Lk 8,16-18
In jener Zeit sprach Jesus: Niemand zündet ein Licht an und deckt es mit einem Gefäß zu oder stellt es unter das Bett, sondern man stellt das Licht auf den Leuchter, damit alle, die eintreten, es leuchten sehen. Es gibt nichts Verborgenes, das nicht offenbar wird, und nichts Geheimes, das nicht bekannt wird und an den Tag kommt. Gebt also Acht, daß ihr richtig zuhört! Denn wer hat, dem wird gegeben; wer aber nicht hat, dem wird auch noch weggenommen, was er zu haben meint.
“Gebt Acht, daß Ihr richtig zuhört!” Welch tiefes Wort und was für ein wichtiges Anliegen! Oft hören wir bei wesentlichen Dingen nur die Hälfte dessen, was gesagt wird, oder nur das, was wir hören wollen. Denken wir nur, wie leicht wir bei einer Predigt abgleiten oder gar einschlafen; und nicht etwa nur, weil sie uns langweilen könnte…
In der deutschen Fassung der Mönchsregel des Heiligen Benedikt steht ein sehr einprägsames Wort, das in anderen Sprachen nicht leicht wiederzugeben ist: “Lausche, mein Sohn, den Worten des Meisters!”
Lauschen meint, das Herz und den Geist für Gott ganz offenzuhalten und sich nach seinem Wort zu sehnen, die Belehrung durch Gott zu erbitten und zu versuchen, jeden Wunsch, den Gott an uns heranträgt, zu verstehen und darauf zu antworten.
Lauschen ist die Haltung einer erwachten Liebe, welche alles in uns – Herz, Geist und Sinne – auf Gott ausrichtet.

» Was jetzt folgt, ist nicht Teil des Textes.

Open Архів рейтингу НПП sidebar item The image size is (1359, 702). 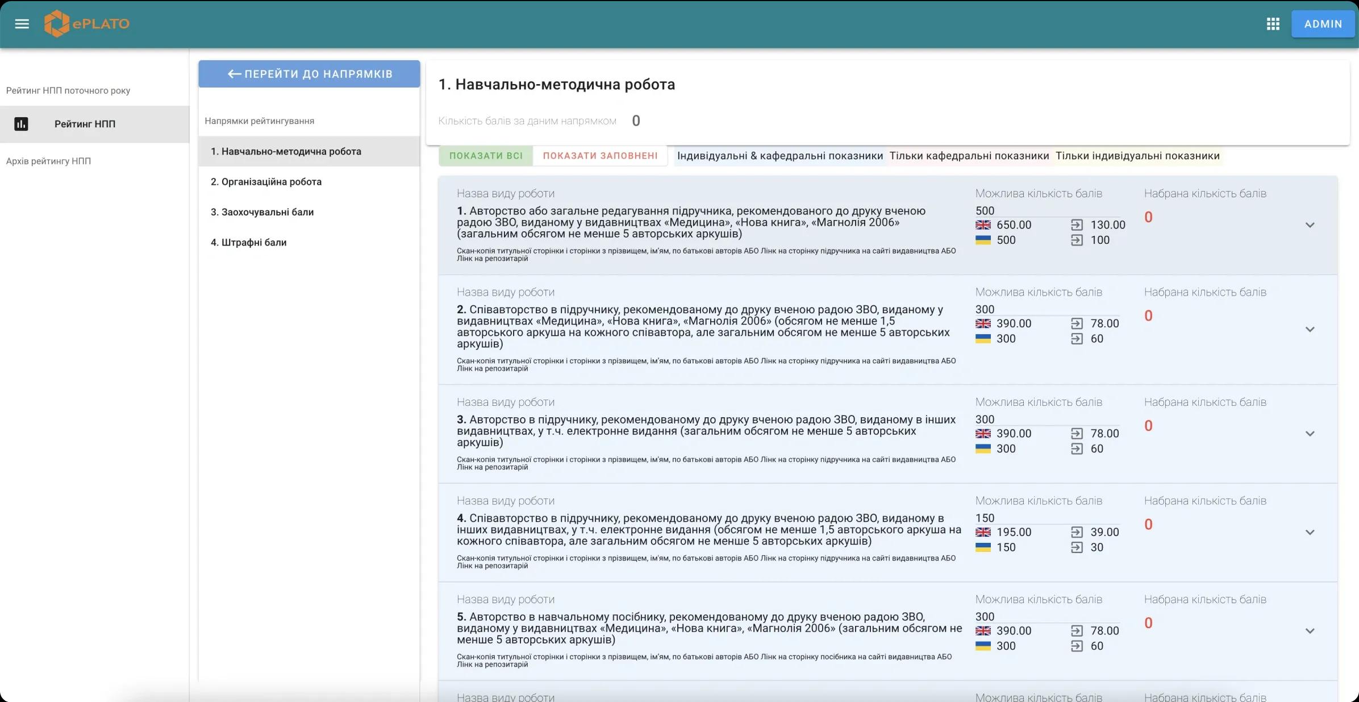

Richtig zuhören bedeutet auch, daß wir innerlich lernen, wirklich in der Freiheit zu leben. Steht unsere Seele unter dem Einfluß von starken negativen Empfindungen, dann werden wir nicht recht zuhören können. Leiden wir unter Komplexen verschiedenster Art, dann sind wir ebenfalls nicht frei genug, gut aufnehmen zu können, was der Herr uns sagen möchte. Dasselbe gilt, wenn wir sehr von eigenen Wünschen und Vorstellungen eingenommen sind. Unter den genannten Umständen wird es uns schwerfallen, das Wort des Herrn richtig zu verstehen und die innere Befangenheit zu überwinden, um es in uns einzulassen.

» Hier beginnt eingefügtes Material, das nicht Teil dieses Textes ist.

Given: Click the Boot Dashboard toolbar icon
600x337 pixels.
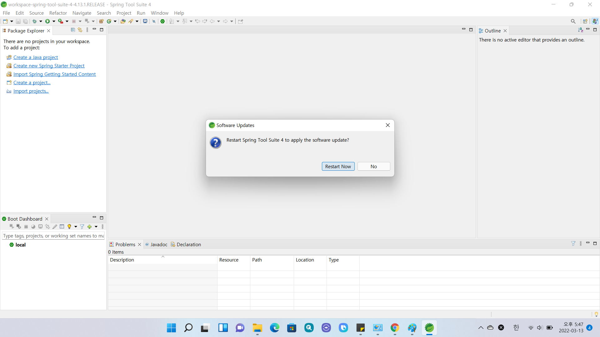Looking at the screenshot, I should click(x=163, y=21).
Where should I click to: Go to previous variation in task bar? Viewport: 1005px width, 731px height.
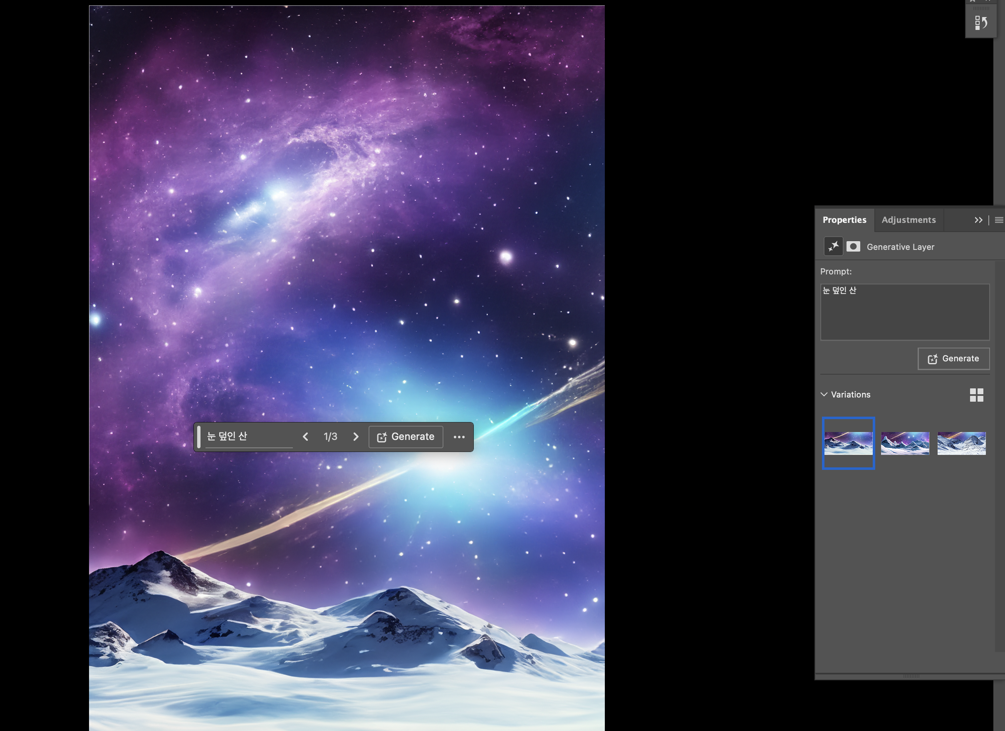point(305,437)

Wir brauchen also »das Ohr eines Jüngers« (vgl. Jes 50,4-5), um den Herrn richtig zu verstehen, sowie einen Weg zur inneren Freiheit, damit die Aufnahme des Wortes Gottes nicht behindert wird. Beides können wir auf dem Weg der Nachfolge Christi empfangen, wenn wir ihm gewissenhaft folgen. Einmal mag uns das Gebet helfen: “Herr, öffne mir die Ohren, damit ich höre!” und auch jenes: “Befreie mich von aller Gebundenheit und inneren Unfreiheit, damit ich Dein Wort aufnehmen kann!”

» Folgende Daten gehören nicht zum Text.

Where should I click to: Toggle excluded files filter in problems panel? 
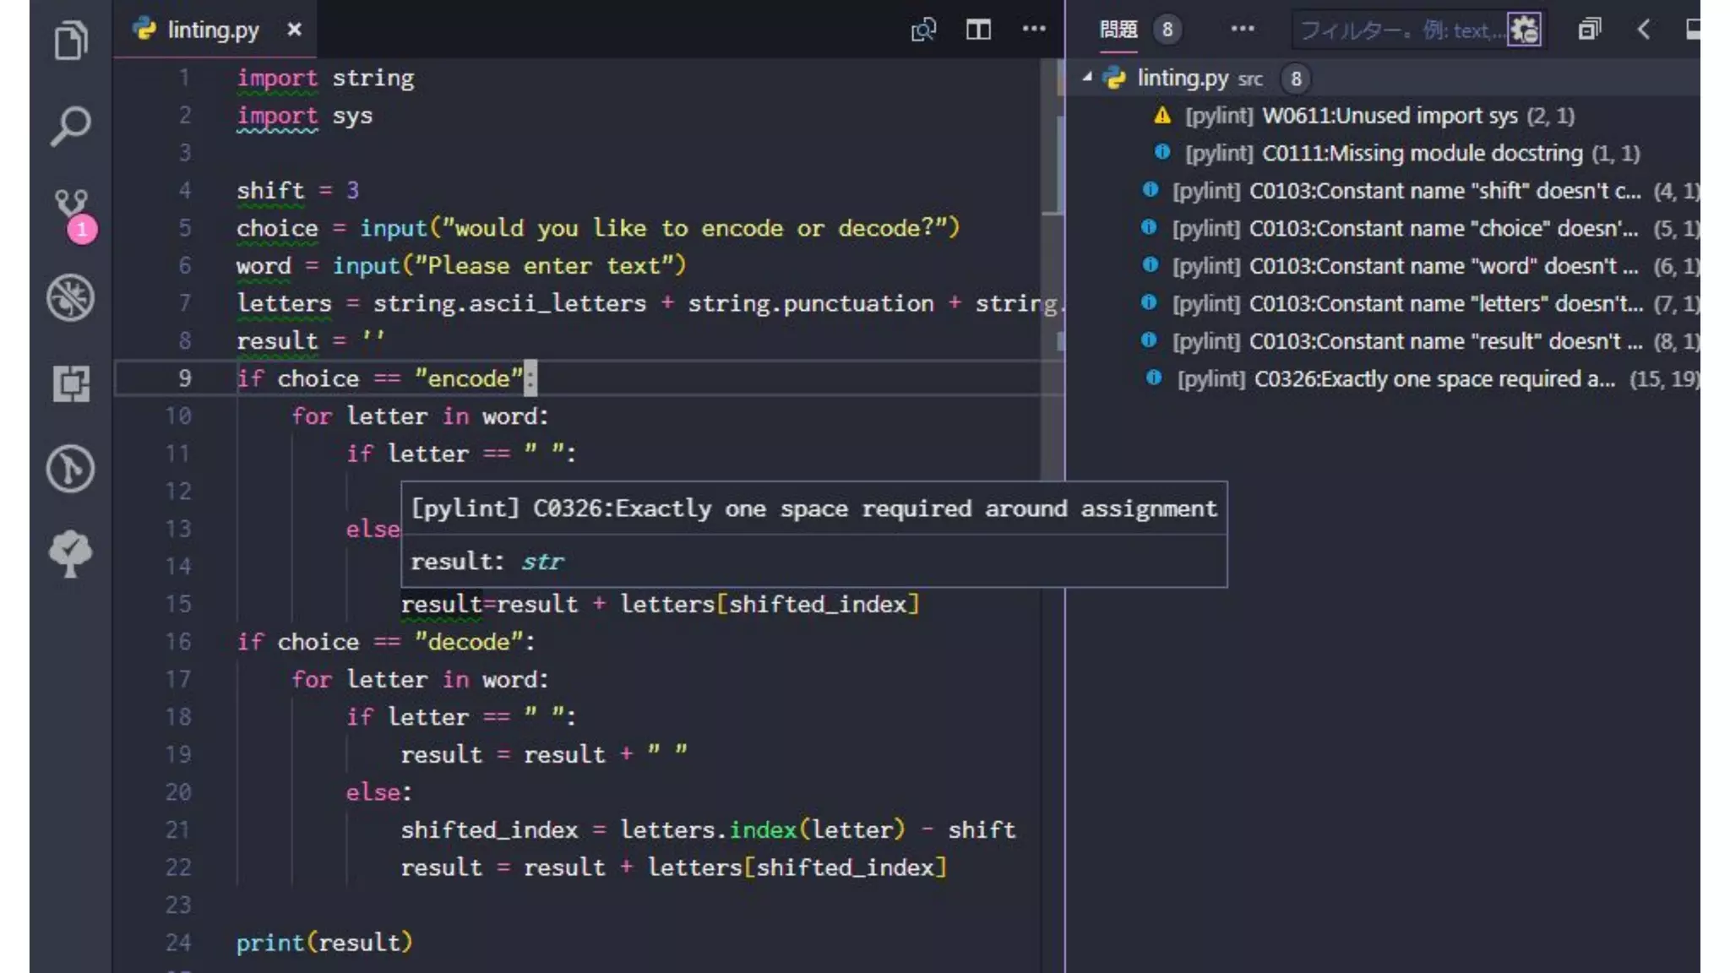click(x=1525, y=30)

Wenn ich eine innere Unfreiheit bei mir bemerke – was schon ein großer Schritt ist – dann sollte ich sie zum Herrn tragen. Auf diesem Weg verwirkliche ich das treffliche Wort des heiligen Nikolaus von der Flüe, das wir gestern schon betrachtet haben: “Herr, nimm alles von mir, was mich hindert zu dir!”
Den letzten Satz des heutigen Evangeliums können wir gut mit den vorherigen Überlegungen in Verbindung bringen:
“Denn wer hat, dem wird gegeben, wer aber nicht hat, dem wird auch noch weggenommen, was er zu haben meint.”
Wenn wir das Wort Gottes nicht richtig in unser Herz aufnehmen, kann es uns auch nicht umwandeln. Zu unserem geistigen Besitz wird es erst dann, wenn wir es verinnerlichen und uns nach ihm richten. Sonst kennen wir nur das Wort Gottes, können vielleicht darüber sprechen, aber es wird nicht zu einer sprudelnden Quelle des Lebens (vgl. Joh 4,14). Das Gegenteil kann sogar eintreten. Die Erinnerung an das Wort Gottes geht mehr und mehr verloren, wenn sich unser Leben weit von der Wahrheit des Wortes entfernt. Man verliert dann sogar das, was man zu besitzen glaubte.
Umso mehr gilt es, die Mahnung des Herrn zu beachten und wachsam unser geistliches Leben in der Verinnerlichung des Wortes Gottes zu führen, damit das Licht Gottes in unserem Leben leuchtet und alle, die damit in Berührung kommen, es sehen und den Herrn preisen.